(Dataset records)
# # #

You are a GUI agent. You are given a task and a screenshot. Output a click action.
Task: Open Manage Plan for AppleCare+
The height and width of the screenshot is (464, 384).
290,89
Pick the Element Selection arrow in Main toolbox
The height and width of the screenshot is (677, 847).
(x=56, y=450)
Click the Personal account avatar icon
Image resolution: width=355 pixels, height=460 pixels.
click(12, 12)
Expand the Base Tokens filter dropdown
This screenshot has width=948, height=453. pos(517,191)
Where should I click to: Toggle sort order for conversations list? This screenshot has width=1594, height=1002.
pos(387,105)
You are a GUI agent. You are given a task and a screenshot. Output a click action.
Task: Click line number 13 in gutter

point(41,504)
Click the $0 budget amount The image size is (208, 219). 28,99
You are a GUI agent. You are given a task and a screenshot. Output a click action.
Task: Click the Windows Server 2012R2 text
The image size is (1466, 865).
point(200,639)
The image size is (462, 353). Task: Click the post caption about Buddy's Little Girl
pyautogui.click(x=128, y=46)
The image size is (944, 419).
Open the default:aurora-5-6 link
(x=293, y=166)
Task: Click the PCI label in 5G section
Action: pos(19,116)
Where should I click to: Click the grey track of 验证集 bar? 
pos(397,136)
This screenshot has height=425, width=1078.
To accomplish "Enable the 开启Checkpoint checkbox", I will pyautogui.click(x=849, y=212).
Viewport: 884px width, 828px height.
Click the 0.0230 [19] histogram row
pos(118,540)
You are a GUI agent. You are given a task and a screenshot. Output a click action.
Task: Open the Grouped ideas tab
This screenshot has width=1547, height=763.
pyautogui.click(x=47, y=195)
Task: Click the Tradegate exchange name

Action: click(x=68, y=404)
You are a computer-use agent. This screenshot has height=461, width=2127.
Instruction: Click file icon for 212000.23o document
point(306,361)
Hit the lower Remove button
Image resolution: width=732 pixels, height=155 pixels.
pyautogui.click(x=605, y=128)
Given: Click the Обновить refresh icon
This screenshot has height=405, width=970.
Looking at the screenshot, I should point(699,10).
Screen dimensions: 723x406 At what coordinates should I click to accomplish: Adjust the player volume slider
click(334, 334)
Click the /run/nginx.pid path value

# # #

TASK BRIEF - Return a faithful copy of all the records above.

RESPONSE -
You are a GUI agent. You are given a task and a screenshot. Output a click action.
Task: Open Manage Plan for AppleCare+
The height and width of the screenshot is (464, 384).
290,89
Pick the Element Selection arrow in Main toolbox
The height and width of the screenshot is (677, 847).
(x=56, y=450)
Click the Personal account avatar icon
Image resolution: width=355 pixels, height=460 pixels.
click(12, 12)
Expand the Base Tokens filter dropdown
This screenshot has width=948, height=453. pos(517,191)
Where should I click to: Toggle sort order for conversations list? This screenshot has width=1594, height=1002.
pos(387,105)
You are a GUI agent. You are given a task and a screenshot. Output a click action.
Task: Click line number 13 in gutter

point(41,504)
Click the $0 budget amount The image size is (208, 219). 28,99
You are a GUI agent. You are given a task and a screenshot. Output a click action.
Task: Click the Windows Server 2012R2 text
The image size is (1466, 865).
point(200,639)
The image size is (462, 353). Task: Click the post caption about Buddy's Little Girl
pyautogui.click(x=128, y=46)
The image size is (944, 419).
Open the default:aurora-5-6 link
(x=293, y=166)
Task: Click the PCI label in 5G section
Action: pos(19,116)
Where should I click to: Click the grey track of 验证集 bar? 
pos(397,136)
This screenshot has height=425, width=1078.
To accomplish "Enable the 开启Checkpoint checkbox", I will pyautogui.click(x=849, y=212).
Viewport: 884px width, 828px height.
Click the 0.0230 [19] histogram row
pos(118,540)
You are a GUI agent. You are given a task and a screenshot. Output a click action.
Task: Open the Grouped ideas tab
This screenshot has width=1547, height=763.
pyautogui.click(x=47, y=195)
Task: Click the Tradegate exchange name

Action: click(x=68, y=404)
You are a computer-use agent. This screenshot has height=461, width=2127.
Instruction: Click file icon for 212000.23o document
point(306,361)
Hit the lower Remove button
Image resolution: width=732 pixels, height=155 pixels.
pyautogui.click(x=605, y=128)
Given: Click the Обновить refresh icon
This screenshot has height=405, width=970.
Looking at the screenshot, I should point(699,10).
Screen dimensions: 723x406 At what coordinates should I click to accomplish: Adjust the player volume slider
click(334, 334)
Click the /run/nginx.pid path value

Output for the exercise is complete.